Given data =>
------------------------------------------------

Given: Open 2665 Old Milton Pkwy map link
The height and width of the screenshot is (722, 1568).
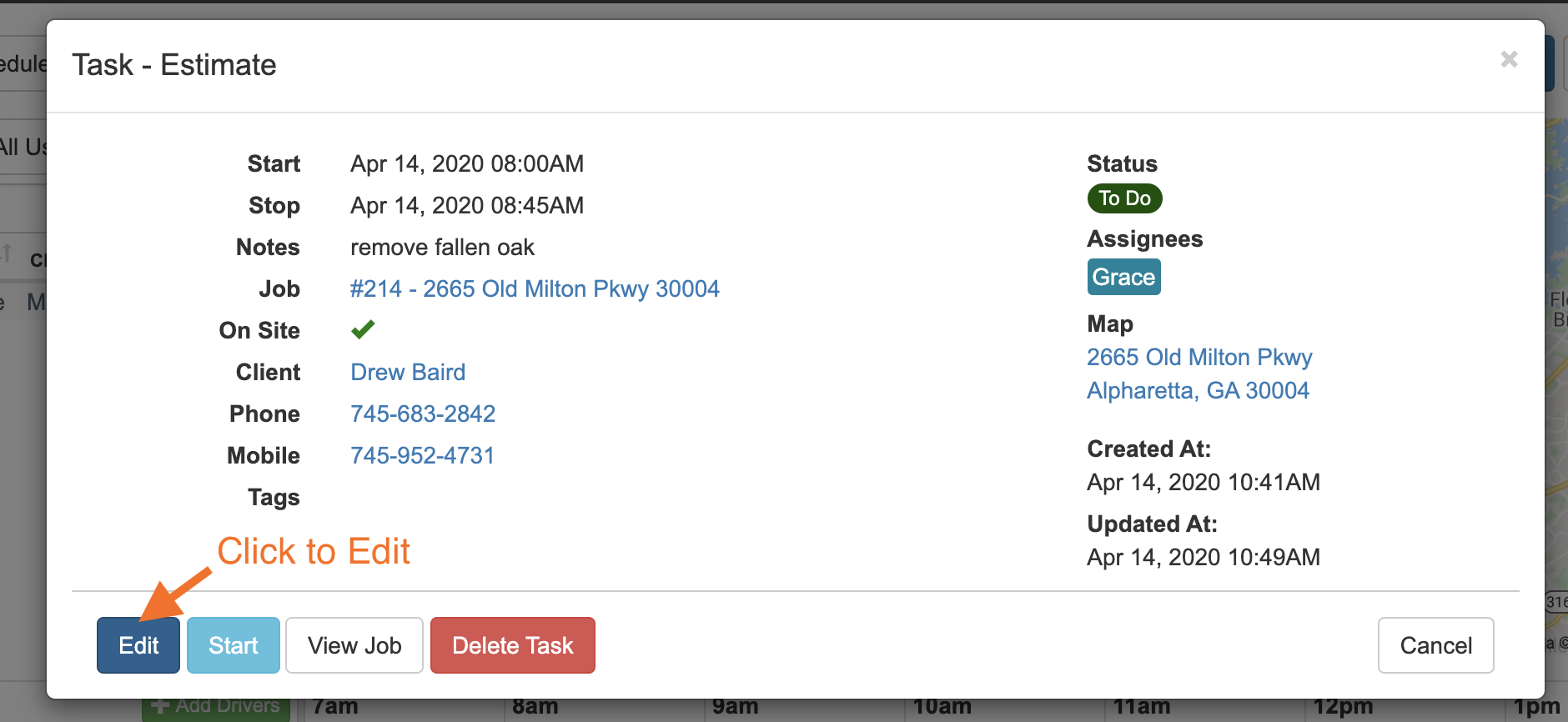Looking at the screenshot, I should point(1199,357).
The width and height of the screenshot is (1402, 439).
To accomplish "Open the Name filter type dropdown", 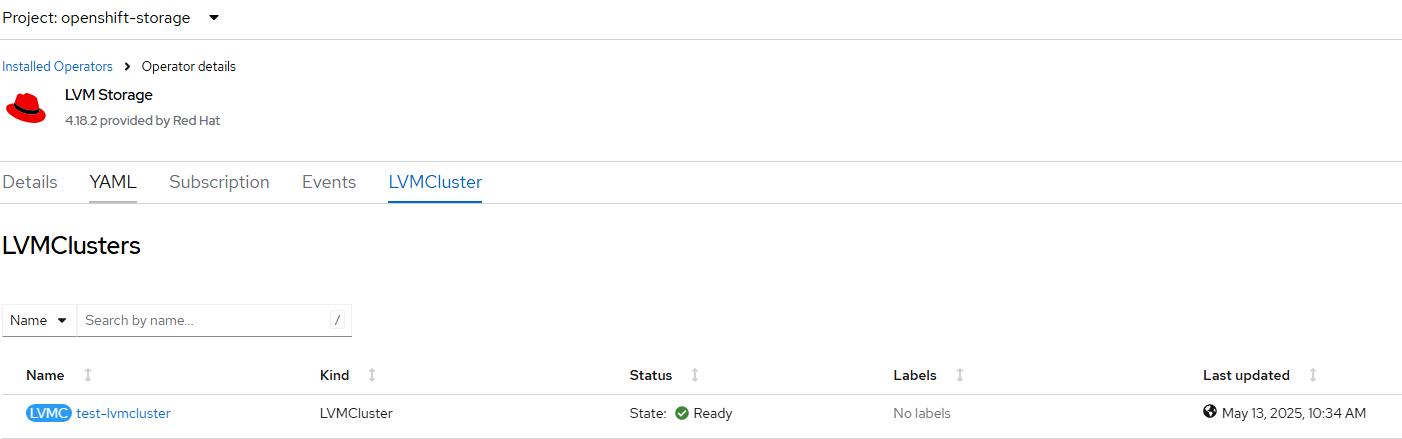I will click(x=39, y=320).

------------------------------------------------

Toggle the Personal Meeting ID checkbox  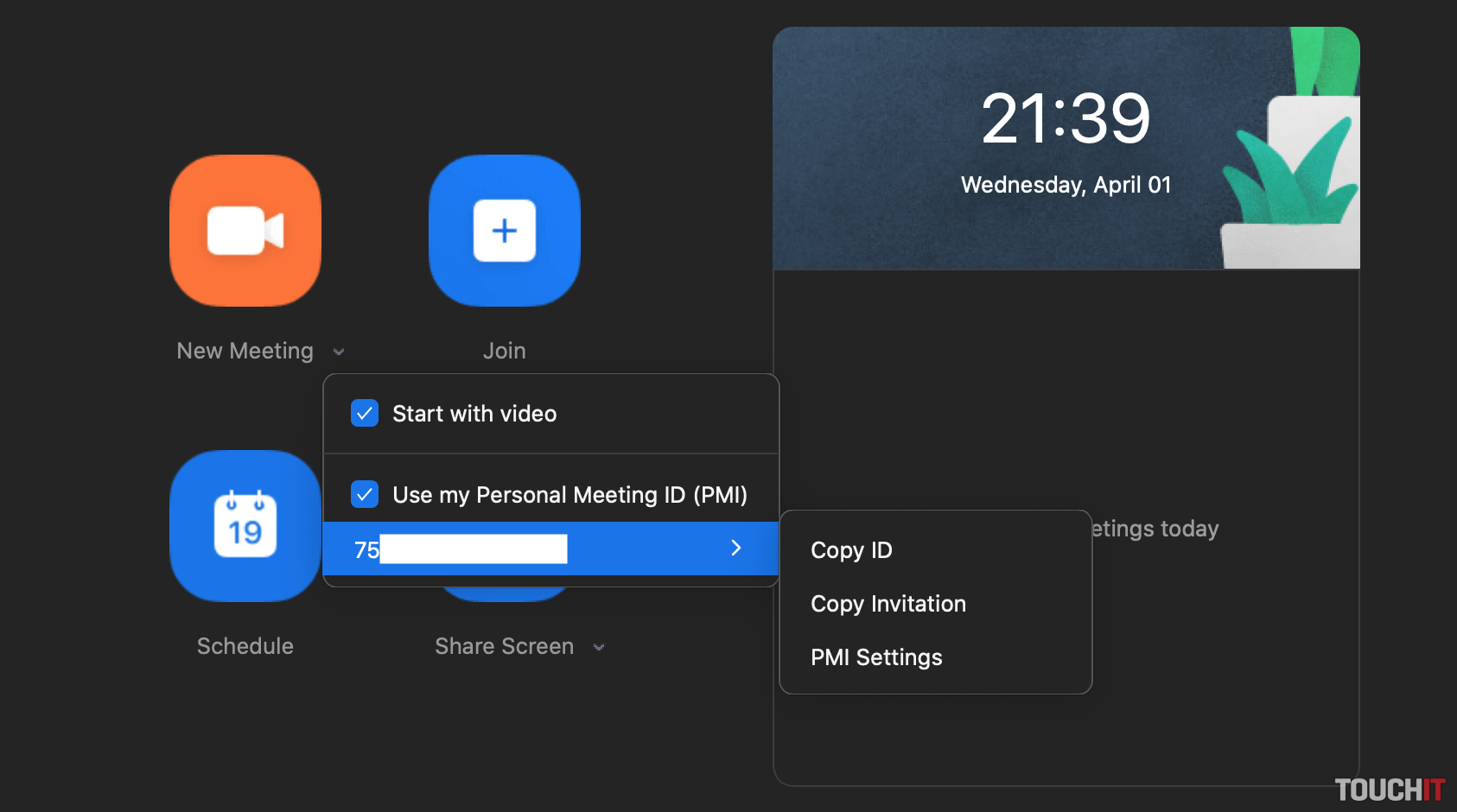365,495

------------------------------------------------

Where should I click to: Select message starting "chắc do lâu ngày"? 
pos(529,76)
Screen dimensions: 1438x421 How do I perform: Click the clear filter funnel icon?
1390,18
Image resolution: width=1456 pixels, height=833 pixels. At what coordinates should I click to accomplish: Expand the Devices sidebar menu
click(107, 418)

------------------------------------------------

Task instructions => All that should be printed is the run of lines above from the one with "Given: Open 2665 Old Milton Pkwy map link" through the one with "The width and", both included, exactly as given, with pictures left out.

Reply =>
Given: Open 2665 Old Milton Pkwy map link
The height and width of the screenshot is (722, 1568).
Looking at the screenshot, I should point(1199,357).
The width and height of the screenshot is (1402, 439).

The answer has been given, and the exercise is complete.